Al-Qaradhawi dan Pentingnya Lembaga Zakat Negara
- Istimewa
"Zakat merupakan ibadah yang bernuansa pajak. Atau pajak yang bernuansa ibadah," Al-Qaradhawi rahimahullah.
Tidak berlebihan jika dikatakan bahwa Syekh Yusuf Al-Qaradhawi adalah manusia buku atau hidupnya penuh dengan buku: membaca dan menulis. Kabar terakhir, karyanya berjumlah 200 dan akan disatukan dalam bentuk ensiklopedi menjadi 100 jilid.
Dalam wawancara terakhirnya bersama Salman Al-Awdah, ia katakan bahwa sebagian besar hidupnya berada di perpustakaan pribadinya di Doha, Qatar. Hanya sedikit waktu untuk hak keluarganya.
"Anda melampaui zaman, anta tusaabiq al-zaman?" kata Salman Awdah. "Dan, zaman melampaui saya, wa al-zaman yusaabiquni," jawab Al-Qaradhawi. Ia mengakui bahwa sebelum ajal menjemput, ia ingin menyelesaikan ensiklopedi berisi karya-karyanya yang ia tulis sejak tahun 1959.
Dengan begitu banyak karya dari ulama polimatik, dan sebagaimana saya tulis pada artikel sebelumnya dalam rangka mengenang jasa beliau, 'fikih zakat' layak dijadikan salah satu 'magnum opus' atau karya terbesarnya, tentu saja penilaian objektif-subjektif dari saya. Objektif karena karya ini menggemparkan dunia ekonomi Islam. Subjektif karena perjalanan hidup saya merupakan bagian dari hasil ijtihad dan ide-idenya terkait pentingnya zakat diurus oleh negara.

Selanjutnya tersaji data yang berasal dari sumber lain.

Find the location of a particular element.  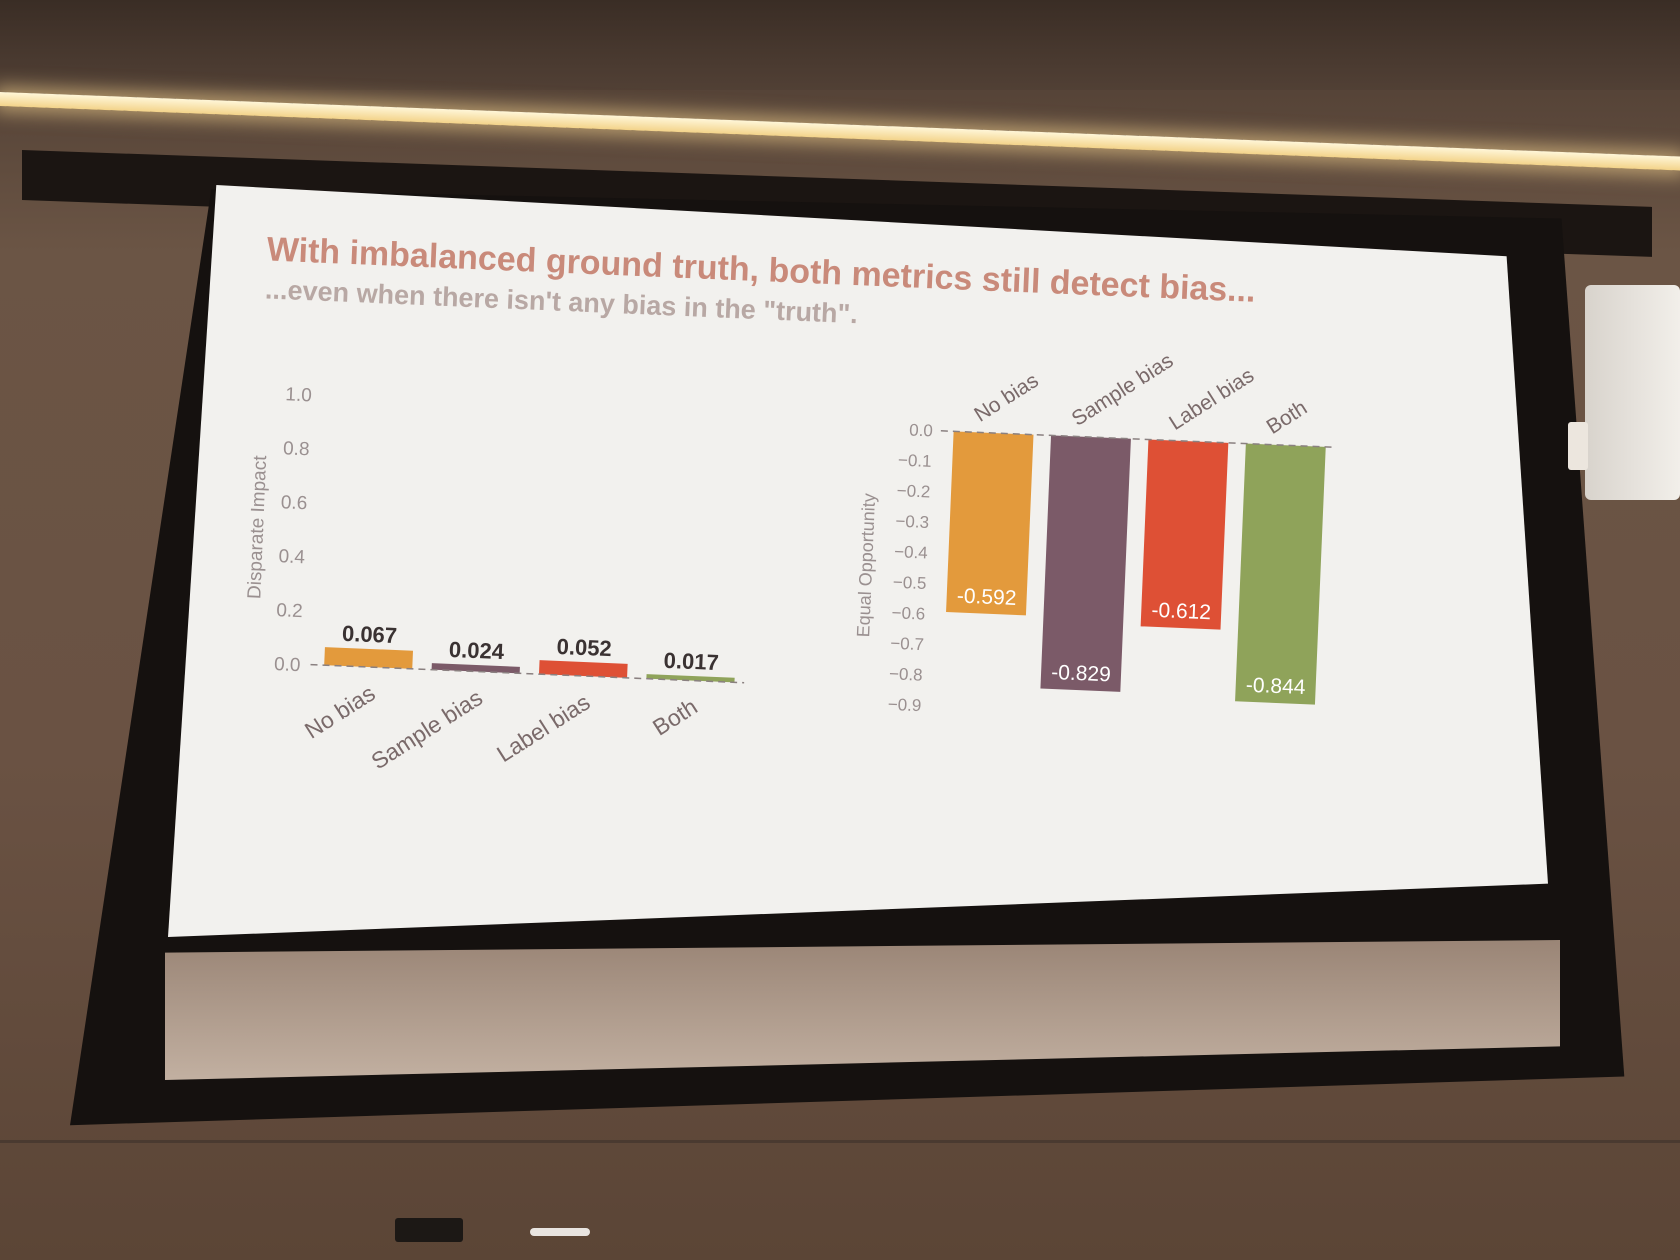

Tulisan singkat ini memaparkan pendapat Al-Qaradhawi terkait tanggungjawab negara dalam mengumpulkan zakat yang merujuk kepada karyanya, "Musykilah al-Faqr wa kaifa 'Alajaha al-Islam". Ulama mujtahid itu menulis zakat adalah suatu kewajiban yang tegas berdasarkan ketetapan Allah dan bukan sekadar tanggungjawab yang dibebankan pada individu, dan tidak hanya ditunaikan oleh mereka yang mengharapkan balasan berupa pahala dari Allah di akhirat, tetapi diabaikan bagi mereka yang kurang yakin adanya balasan di pada hari kiamat. Zakat bukan sekadar kemurahan hati individu, melainkan suatu sistem tata sosial yang dikelola oleh negara melalui aparat tersendiri. Aparat ini mengatur semua yang terkait dengan zakat, mulai dari pengumpulan dari mereka yang wajib zakat hingga pendistribusian bagi mereka yang berhak.

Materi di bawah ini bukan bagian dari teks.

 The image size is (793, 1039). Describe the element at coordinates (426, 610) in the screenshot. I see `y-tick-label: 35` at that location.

Al-Qaradhawi menegaskan bahwa dalil yang paling kuat tentang pemungutan zakat harus diurus dengan petugas khusus, adalah Alqur'an surah al-Taubah ayat ke-60, yang menyebut bahwa para amil adalah bagian dari mustahik. Ayat ini diperkuat dengan ayat ke-103 juga dari surah at-Taubah yang memerintahkan untuk mengambil rela atau terpaksa harta zakat kepada para wajib zakat. Adapun dalil sunnah nabawiyah bahwa zakat dikelola oleh negara berdasar dari hadis Ibnu Abbas, ketika Nabi mengutus Mu'adz bin Jabal ke Yaman, Ia bersabda, "Beritahukan kepada mereka [penduduk Yaman] bahwa Allah mewajibkan pemungutan zakat dari orang-orang yang kaya di kalangan mereka untuk diberikan kepada orang-orang yang miskin juga dari kalangan mereka. Bila sedekah itu telah dipungut, hati-hatilah kamu terhadap kemuliaan harta itu dan hati-hati pula terhadap doa mereka yang terzalimi, karena tidak ada batas antara mereka dengan Allah, (H.R. al-Jama'ah).